- [Required work] Nothing in the entries should change; repeat them exactly.

Dataset entries:
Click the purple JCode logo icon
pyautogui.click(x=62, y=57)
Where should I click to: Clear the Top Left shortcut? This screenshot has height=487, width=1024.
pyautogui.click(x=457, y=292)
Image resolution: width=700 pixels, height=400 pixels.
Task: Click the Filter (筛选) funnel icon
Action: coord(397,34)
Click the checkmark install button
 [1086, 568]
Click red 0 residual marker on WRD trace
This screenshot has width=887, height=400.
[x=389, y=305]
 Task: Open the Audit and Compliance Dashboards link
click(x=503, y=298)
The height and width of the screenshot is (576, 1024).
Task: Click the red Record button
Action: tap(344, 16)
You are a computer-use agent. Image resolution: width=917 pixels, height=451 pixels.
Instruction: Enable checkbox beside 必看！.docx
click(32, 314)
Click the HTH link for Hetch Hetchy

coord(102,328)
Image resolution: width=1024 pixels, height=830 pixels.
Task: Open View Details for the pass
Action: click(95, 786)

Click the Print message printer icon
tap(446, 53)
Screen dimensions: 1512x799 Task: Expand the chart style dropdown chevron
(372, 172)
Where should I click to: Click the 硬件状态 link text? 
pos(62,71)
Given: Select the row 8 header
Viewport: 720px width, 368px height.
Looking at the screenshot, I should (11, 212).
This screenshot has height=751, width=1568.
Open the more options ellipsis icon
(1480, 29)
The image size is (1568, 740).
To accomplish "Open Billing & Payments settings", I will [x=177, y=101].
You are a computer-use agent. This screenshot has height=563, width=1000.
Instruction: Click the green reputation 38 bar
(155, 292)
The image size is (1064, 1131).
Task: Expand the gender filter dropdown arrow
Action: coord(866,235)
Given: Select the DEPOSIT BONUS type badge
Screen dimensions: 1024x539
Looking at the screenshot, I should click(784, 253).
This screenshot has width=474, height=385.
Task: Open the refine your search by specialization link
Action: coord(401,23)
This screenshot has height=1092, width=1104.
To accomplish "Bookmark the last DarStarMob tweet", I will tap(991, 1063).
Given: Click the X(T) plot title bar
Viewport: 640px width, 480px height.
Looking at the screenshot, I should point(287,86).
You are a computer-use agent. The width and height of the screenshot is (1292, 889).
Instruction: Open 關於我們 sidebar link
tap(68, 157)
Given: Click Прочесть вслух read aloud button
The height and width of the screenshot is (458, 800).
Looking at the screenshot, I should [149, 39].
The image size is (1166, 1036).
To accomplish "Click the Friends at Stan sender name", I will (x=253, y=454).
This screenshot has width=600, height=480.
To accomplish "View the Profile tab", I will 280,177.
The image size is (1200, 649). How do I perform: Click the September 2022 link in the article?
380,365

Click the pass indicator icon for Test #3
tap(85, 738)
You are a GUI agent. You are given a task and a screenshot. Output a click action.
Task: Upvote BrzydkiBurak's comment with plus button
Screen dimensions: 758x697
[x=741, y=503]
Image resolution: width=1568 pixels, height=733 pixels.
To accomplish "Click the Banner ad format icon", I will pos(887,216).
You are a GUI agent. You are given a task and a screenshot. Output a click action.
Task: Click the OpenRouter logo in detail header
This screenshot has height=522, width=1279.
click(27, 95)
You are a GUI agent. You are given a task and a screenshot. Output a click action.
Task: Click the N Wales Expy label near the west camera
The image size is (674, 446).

- [Result of the exercise]
Click the purple JCode logo icon
pyautogui.click(x=62, y=57)
Where should I click to: Clear the Top Left shortcut? This screenshot has height=487, width=1024.
pyautogui.click(x=457, y=292)
Image resolution: width=700 pixels, height=400 pixels.
Task: Click the Filter (筛选) funnel icon
Action: coord(397,34)
Click the checkmark install button
 [1086, 568]
Click red 0 residual marker on WRD trace
This screenshot has width=887, height=400.
[x=389, y=305]
 Task: Open the Audit and Compliance Dashboards link
click(x=503, y=298)
The height and width of the screenshot is (576, 1024).
Task: Click the red Record button
Action: tap(344, 16)
You are a computer-use agent. Image resolution: width=917 pixels, height=451 pixels.
Instruction: Enable checkbox beside 必看！.docx
click(32, 314)
Click the HTH link for Hetch Hetchy

coord(102,328)
Image resolution: width=1024 pixels, height=830 pixels.
Task: Open View Details for the pass
Action: click(95, 786)

Click the Print message printer icon
tap(446, 53)
Screen dimensions: 1512x799 Task: Expand the chart style dropdown chevron
(372, 172)
Where should I click to: Click the 硬件状态 link text? 
pos(62,71)
Given: Select the row 8 header
Viewport: 720px width, 368px height.
Looking at the screenshot, I should (11, 212).
This screenshot has height=751, width=1568.
Open the more options ellipsis icon
(1480, 29)
The image size is (1568, 740).
To accomplish "Open Billing & Payments settings", I will [x=177, y=101].
You are a computer-use agent. This screenshot has height=563, width=1000.
Instruction: Click the green reputation 38 bar
(155, 292)
The image size is (1064, 1131).
Task: Expand the gender filter dropdown arrow
Action: coord(866,235)
Given: Select the DEPOSIT BONUS type badge
Screen dimensions: 1024x539
Looking at the screenshot, I should click(784, 253).
This screenshot has width=474, height=385.
Task: Open the refine your search by specialization link
Action: coord(401,23)
This screenshot has height=1092, width=1104.
To accomplish "Bookmark the last DarStarMob tweet", I will tap(991, 1063).
Given: Click the X(T) plot title bar
Viewport: 640px width, 480px height.
Looking at the screenshot, I should point(287,86).
You are a computer-use agent. The width and height of the screenshot is (1292, 889).
Instruction: Open 關於我們 sidebar link
tap(68, 157)
Given: Click Прочесть вслух read aloud button
The height and width of the screenshot is (458, 800).
Looking at the screenshot, I should [149, 39].
The image size is (1166, 1036).
To accomplish "Click the Friends at Stan sender name", I will (x=253, y=454).
This screenshot has width=600, height=480.
To accomplish "View the Profile tab", I will 280,177.
The image size is (1200, 649). How do I perform: Click the September 2022 link in the article?
380,365

Click the pass indicator icon for Test #3
tap(85, 738)
You are a GUI agent. You are given a task and a screenshot. Output a click action.
Task: Upvote BrzydkiBurak's comment with plus button
Screen dimensions: 758x697
[x=741, y=503]
Image resolution: width=1568 pixels, height=733 pixels.
To accomplish "Click the Banner ad format icon", I will pos(887,216).
You are a GUI agent. You are given a task and a screenshot. Output a click action.
Task: Click the OpenRouter logo in detail header
This screenshot has height=522, width=1279.
click(27, 95)
You are a GUI agent. You are given a task and a screenshot. Output a click action.
Task: Click the N Wales Expy label near the west camera
The image size is (674, 446).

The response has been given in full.